** HOW TO COMPLETE THIS TASK **
In the entries below, every line with the string "computer" is to be reported.
****************
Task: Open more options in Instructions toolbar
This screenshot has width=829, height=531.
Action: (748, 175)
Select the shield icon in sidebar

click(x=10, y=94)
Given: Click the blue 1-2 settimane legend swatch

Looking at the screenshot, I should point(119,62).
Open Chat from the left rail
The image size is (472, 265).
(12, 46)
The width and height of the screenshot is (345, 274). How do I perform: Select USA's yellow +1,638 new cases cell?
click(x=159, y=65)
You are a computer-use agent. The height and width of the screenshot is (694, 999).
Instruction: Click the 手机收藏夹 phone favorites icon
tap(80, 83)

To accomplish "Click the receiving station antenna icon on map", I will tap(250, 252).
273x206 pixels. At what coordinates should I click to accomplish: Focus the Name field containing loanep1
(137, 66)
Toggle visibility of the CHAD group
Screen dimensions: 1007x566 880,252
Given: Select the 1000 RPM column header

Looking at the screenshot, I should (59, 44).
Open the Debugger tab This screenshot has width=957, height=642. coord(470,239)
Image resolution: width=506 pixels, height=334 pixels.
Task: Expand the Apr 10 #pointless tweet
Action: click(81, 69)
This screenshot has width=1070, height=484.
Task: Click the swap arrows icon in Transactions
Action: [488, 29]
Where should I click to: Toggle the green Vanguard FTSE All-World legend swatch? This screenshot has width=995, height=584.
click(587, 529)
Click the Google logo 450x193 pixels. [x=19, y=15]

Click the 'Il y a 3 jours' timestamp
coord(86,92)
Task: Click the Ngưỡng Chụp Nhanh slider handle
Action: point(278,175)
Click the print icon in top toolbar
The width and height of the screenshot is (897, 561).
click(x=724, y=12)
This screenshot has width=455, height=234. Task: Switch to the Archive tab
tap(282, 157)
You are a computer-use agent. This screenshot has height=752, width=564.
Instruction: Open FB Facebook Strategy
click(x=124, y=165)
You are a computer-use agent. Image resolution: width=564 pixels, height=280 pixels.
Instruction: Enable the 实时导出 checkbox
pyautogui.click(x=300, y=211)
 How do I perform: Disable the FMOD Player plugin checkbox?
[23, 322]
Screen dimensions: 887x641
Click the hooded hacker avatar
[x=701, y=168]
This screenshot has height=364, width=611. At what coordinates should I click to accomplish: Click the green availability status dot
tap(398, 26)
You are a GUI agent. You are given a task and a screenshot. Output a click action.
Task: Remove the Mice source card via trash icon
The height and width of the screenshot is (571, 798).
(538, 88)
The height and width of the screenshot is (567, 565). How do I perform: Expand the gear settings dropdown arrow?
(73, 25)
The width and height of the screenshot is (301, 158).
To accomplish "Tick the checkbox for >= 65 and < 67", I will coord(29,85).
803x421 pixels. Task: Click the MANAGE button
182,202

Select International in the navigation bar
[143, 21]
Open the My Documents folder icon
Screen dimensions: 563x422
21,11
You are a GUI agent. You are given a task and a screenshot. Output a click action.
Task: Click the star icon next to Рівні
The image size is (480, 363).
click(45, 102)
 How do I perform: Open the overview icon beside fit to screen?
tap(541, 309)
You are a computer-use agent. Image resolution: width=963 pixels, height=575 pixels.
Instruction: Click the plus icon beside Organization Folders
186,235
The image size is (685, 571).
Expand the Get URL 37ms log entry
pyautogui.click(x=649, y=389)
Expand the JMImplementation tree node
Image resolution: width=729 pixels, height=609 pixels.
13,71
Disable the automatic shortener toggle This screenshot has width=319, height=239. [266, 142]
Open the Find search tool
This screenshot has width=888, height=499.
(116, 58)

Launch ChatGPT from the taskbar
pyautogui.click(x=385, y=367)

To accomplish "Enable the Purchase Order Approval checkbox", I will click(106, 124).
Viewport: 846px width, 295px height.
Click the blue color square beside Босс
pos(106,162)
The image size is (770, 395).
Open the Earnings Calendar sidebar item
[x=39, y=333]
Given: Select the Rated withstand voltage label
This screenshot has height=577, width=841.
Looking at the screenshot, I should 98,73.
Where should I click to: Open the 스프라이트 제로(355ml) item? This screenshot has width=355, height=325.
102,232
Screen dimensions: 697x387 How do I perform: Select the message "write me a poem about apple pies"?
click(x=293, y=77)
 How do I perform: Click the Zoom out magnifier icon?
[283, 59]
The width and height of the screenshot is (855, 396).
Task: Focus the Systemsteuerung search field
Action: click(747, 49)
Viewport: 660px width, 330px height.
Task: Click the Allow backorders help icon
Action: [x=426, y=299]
****************
** RESULT OF THIS TASK **
You are a computer-use agent. The height and width of the screenshot is (694, 999).
You are a computer-use agent. This screenshot has height=752, width=564.
You are a computer-use agent. Image resolution: width=564 pixels, height=280 pixels.
You are a computer-use agent. Image resolution: width=963 pixels, height=575 pixels.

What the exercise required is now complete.